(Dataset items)
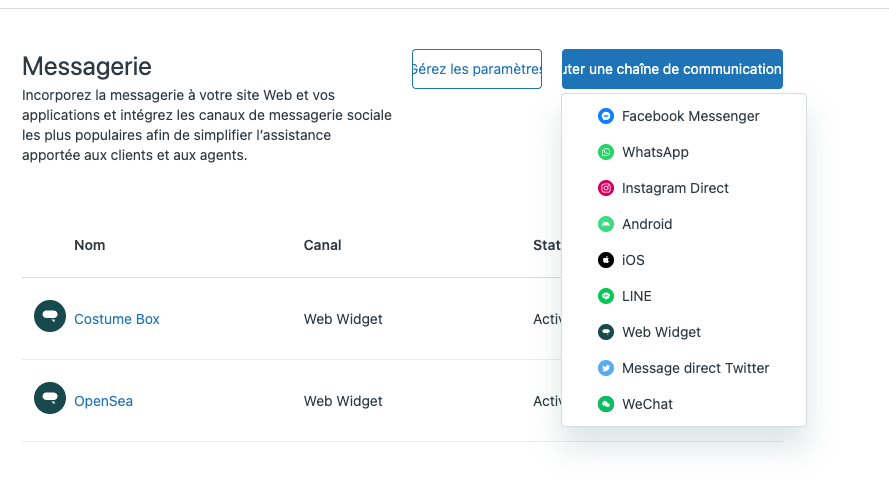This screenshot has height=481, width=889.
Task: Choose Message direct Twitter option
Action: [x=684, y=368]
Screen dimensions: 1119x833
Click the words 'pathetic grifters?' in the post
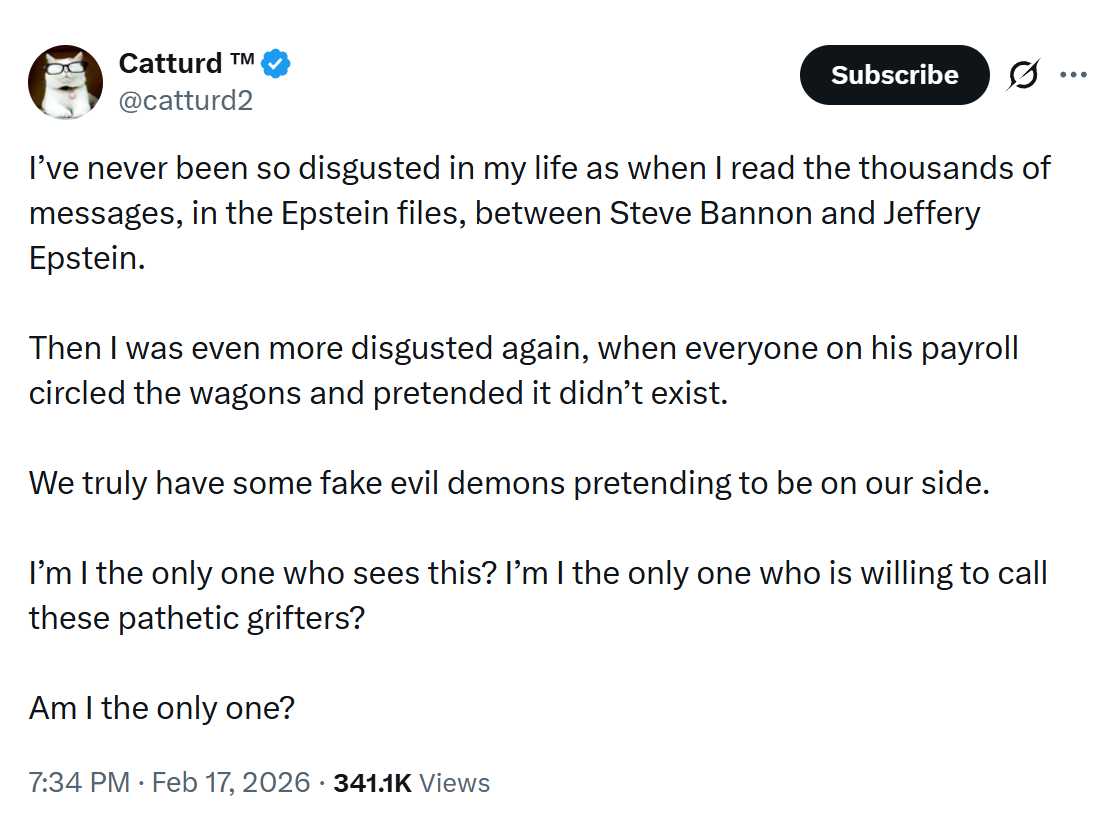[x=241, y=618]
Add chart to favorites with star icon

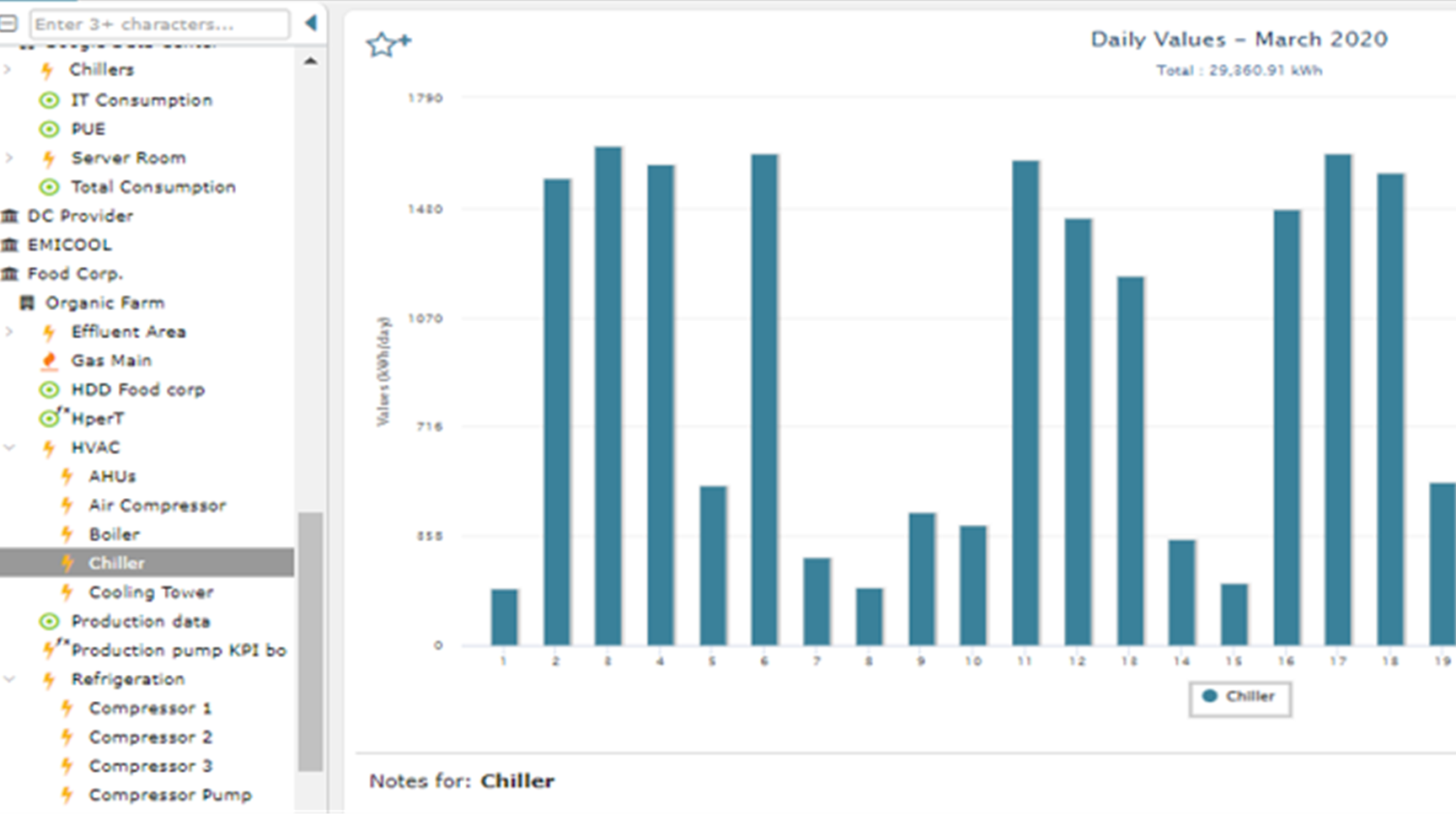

...

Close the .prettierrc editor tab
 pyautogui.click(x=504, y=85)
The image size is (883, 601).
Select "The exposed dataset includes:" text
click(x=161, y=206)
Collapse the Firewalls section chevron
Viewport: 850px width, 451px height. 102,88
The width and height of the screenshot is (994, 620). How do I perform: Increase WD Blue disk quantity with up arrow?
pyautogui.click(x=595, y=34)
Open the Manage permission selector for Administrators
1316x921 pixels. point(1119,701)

Assigned task |
From the line holding "Click the words" to the line holding "Add chart to favorites with star icon", both included, retype the entries above exactly and drop the pictures.

Answer to the exercise |
Click the words 'pathetic grifters?' in the post
[x=241, y=618]
Add chart to favorites with star icon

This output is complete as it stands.